В своей ранней повести «Бретер» (1846) Тургенев вкладывает аналогичное отношение в светскую болтовню добродушного, но поверхностного романтика Кистера: «“Я здесь нашел такое приятное общество… а природа!..” – Кистер пустился в описание природы» [Тургенев 1978а, 4: 42]. Василий Васильич, заглавный герой «Гамлета Щигровского уезда», говорит рассказчику «Записок охотника»: «Кажется <…> я могу пройти молчанием первые впечатления деревенской жизни, намеки на красоту природы, тихую прелесть одиночества и прочее». На что рассказчик-охотник с облегчением соглашается: «Можете, можете» [Тургенев 1978а, 3:265–266].

Наблюдать за природой лишь для получения удовольствия недостаточно. На охоту отправляются вовсе не потому, что следуют некоему плану маршрута, навязанному поверхностными представлениями о красоте. В мировоззрении Аксакова и Тургенева (хотя для охотников из их произведений это и не всегда так) целью является добыча, а не пейзаж. Долгие и частые пребывания любителей охоты на природе второстепенны по отношению к их задаче, состоящей в убийстве птиц и зверей, и, по мнению Юлиана Шмидта, стремясь к ее достижению, охотники становятся открытыми и внимательными ко всем явлениям природы, которые они могут встретить. При этом даже охотники, никак не связанные с традиционной литературной деятельностью, всё равно описывают то, что они видят и делают под открытым небом: рассказывают охотничьи истории у костра, составляют скрупулезные списки добычи, делятся подробностями походов в переписке с товарищами. Эндрю Дуркин так резюмирует данное Аксаковым в «Записках ружейного охотника Оренбургской губернии» изображение охотника как внимательной и интегрированной составляющей органического мира: «Охота продолжает существовать как средство прямого участия в жизни природы, понимаемой как сложная система знаков, которые необходимо научиться интерпретировать и контролировать посредством наблюдательности и опыта» [Durkin 2003: 12].
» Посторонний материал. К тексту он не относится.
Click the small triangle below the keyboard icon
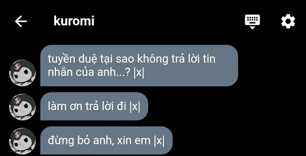The image size is (306, 156). tap(252, 28)
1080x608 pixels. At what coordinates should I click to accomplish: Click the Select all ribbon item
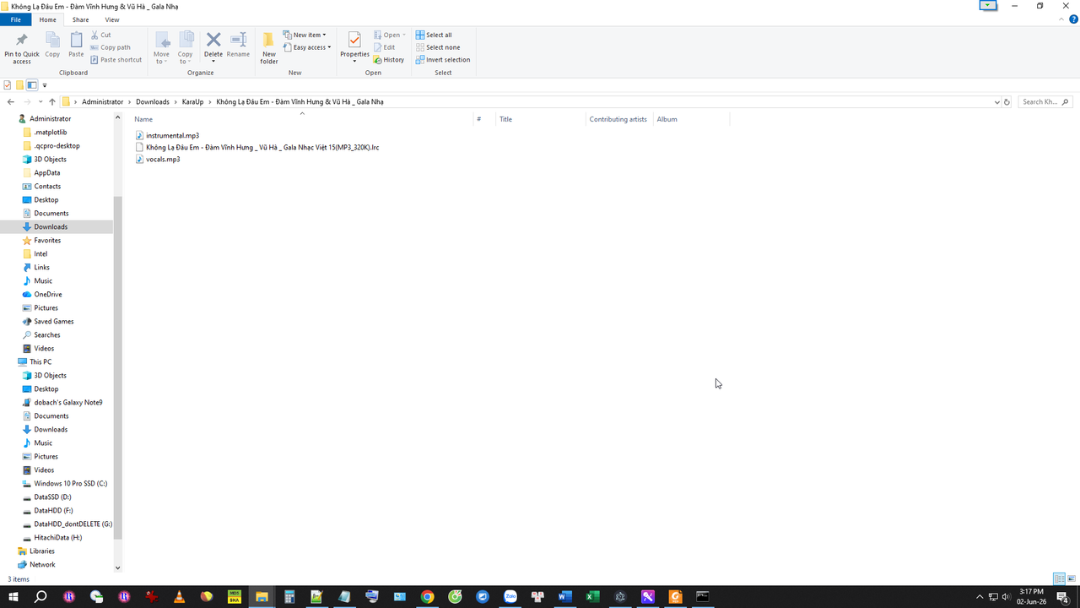pos(434,35)

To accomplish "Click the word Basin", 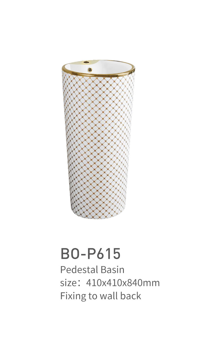I will pyautogui.click(x=109, y=270).
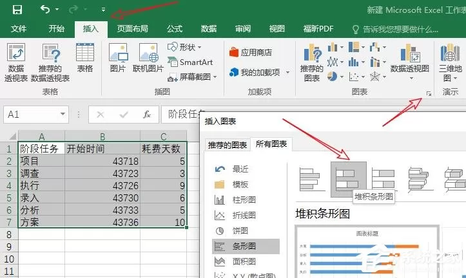Click the SmartArt button
This screenshot has width=466, height=278.
[x=190, y=62]
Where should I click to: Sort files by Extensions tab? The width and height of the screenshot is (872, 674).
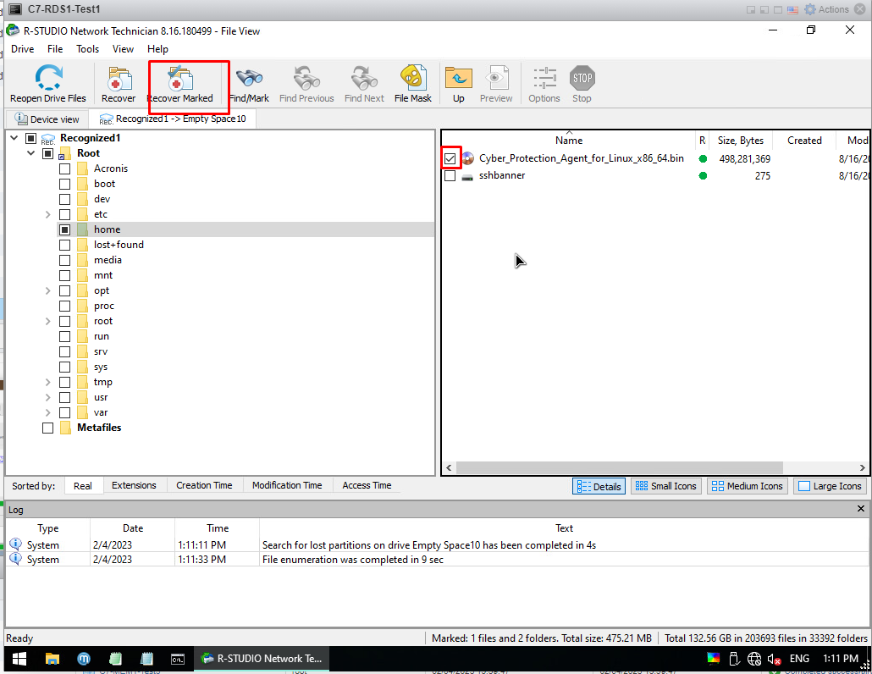(x=134, y=485)
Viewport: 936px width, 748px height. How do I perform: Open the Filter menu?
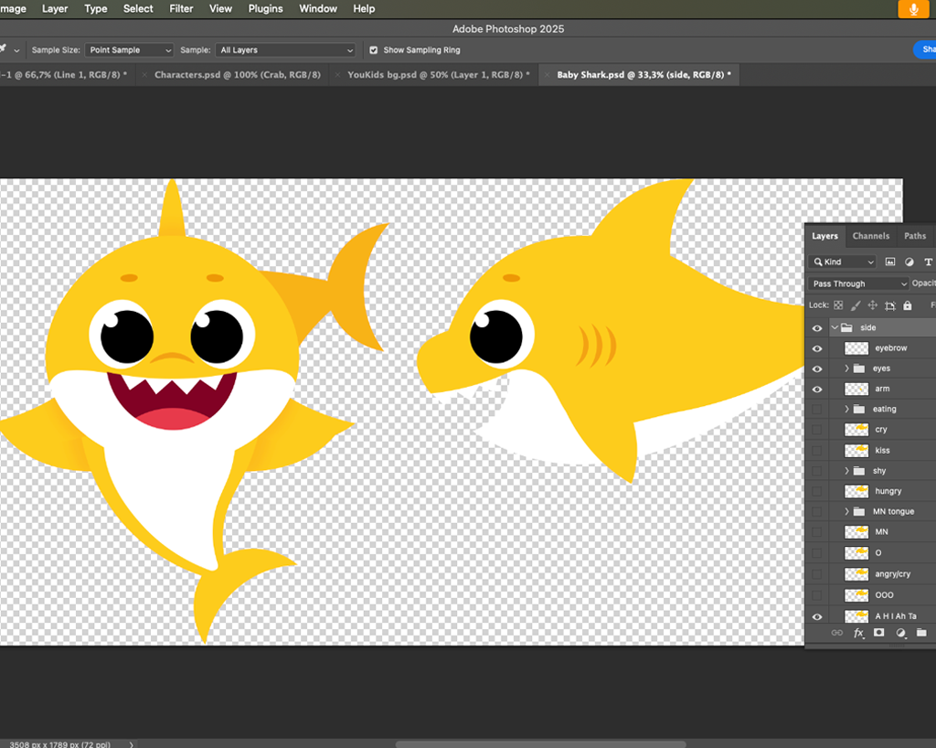pos(181,8)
В исследованиях, посвященных Тургеневу, уже стало общим местом описывать его как беспристрастного наблюдателя, имитирующего равнодушие природы. Но несмотря на то что охотники полностью отдаются непрекращающемуся взаимодействию хищника и жертвы, раскрывающему равнодушие природы, сами они от какого бы то ни было равнодушия максимально далеки. Эпитет «страстный» – противоположность «равнодушному» – очень часто характеризует слово «охотник» в русских охотничьих текстах, в особенности у Тургенева и Аксакова[32]. С другой стороны, характерной чертой Тургенева является то, как беспощадно он расправляется со своими главными героями (Гиршелем, Кистером, Чулкатуриным, Муму, Рудиным, Инсаровым, Базаровым и т. д.). Здесь, властвуя над художественным миром своих произведений, Тургенев как будто действительно берет на себя роль равнодушного бога Природы, обладающего над своими созданиями абсолютной произвольной властью, которая служит цели эстетического равновесия: он убивает их, заставляет их влюбляться, передвигает их с места на место – как говорится, «дает природе взять свое».
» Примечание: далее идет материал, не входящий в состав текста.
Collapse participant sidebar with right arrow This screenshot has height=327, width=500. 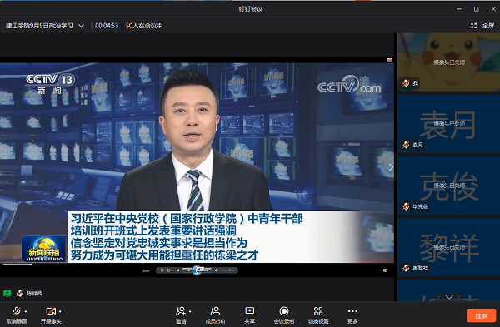(x=392, y=167)
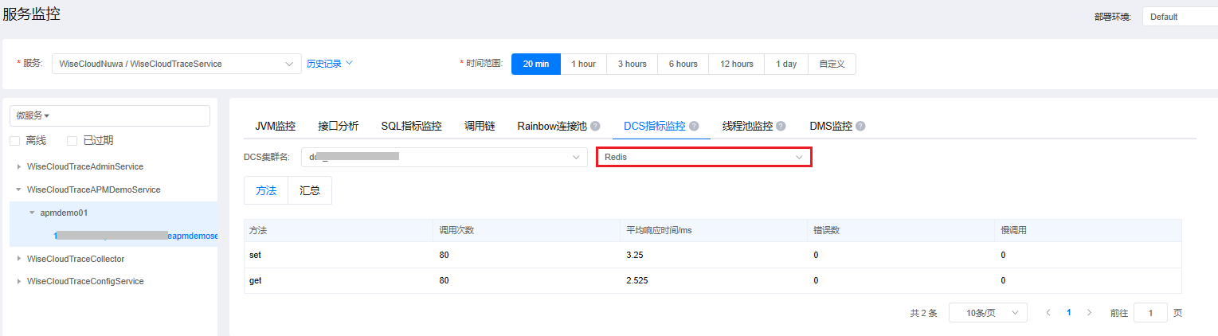1218x336 pixels.
Task: Select WiseCloudTraceCollector in service tree
Action: coord(76,259)
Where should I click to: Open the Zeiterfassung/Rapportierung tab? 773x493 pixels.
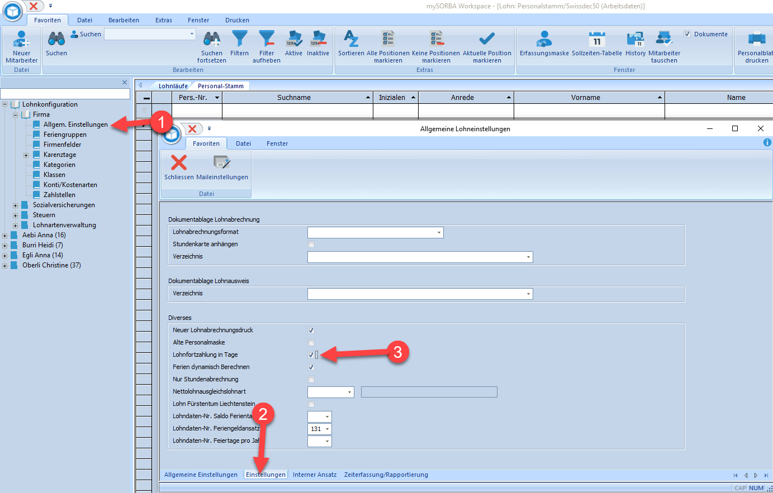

Подобные внутренние противоречия, характерные для охотничьего типа равновесия, оказывают существенное влияние на литературный метод. Для исследования данных подтекстов в следующих главах могут быть полезны такие уже широко известные экокритические понятия, как антропоцентризм и экоцентризм, но если мы действительно хотим оценить по достоинству характерные для Тургенева изображения того, как люди-наблюдатели взаимодействуют с миром живой природы, нам потребуется более детализированный набор терминов.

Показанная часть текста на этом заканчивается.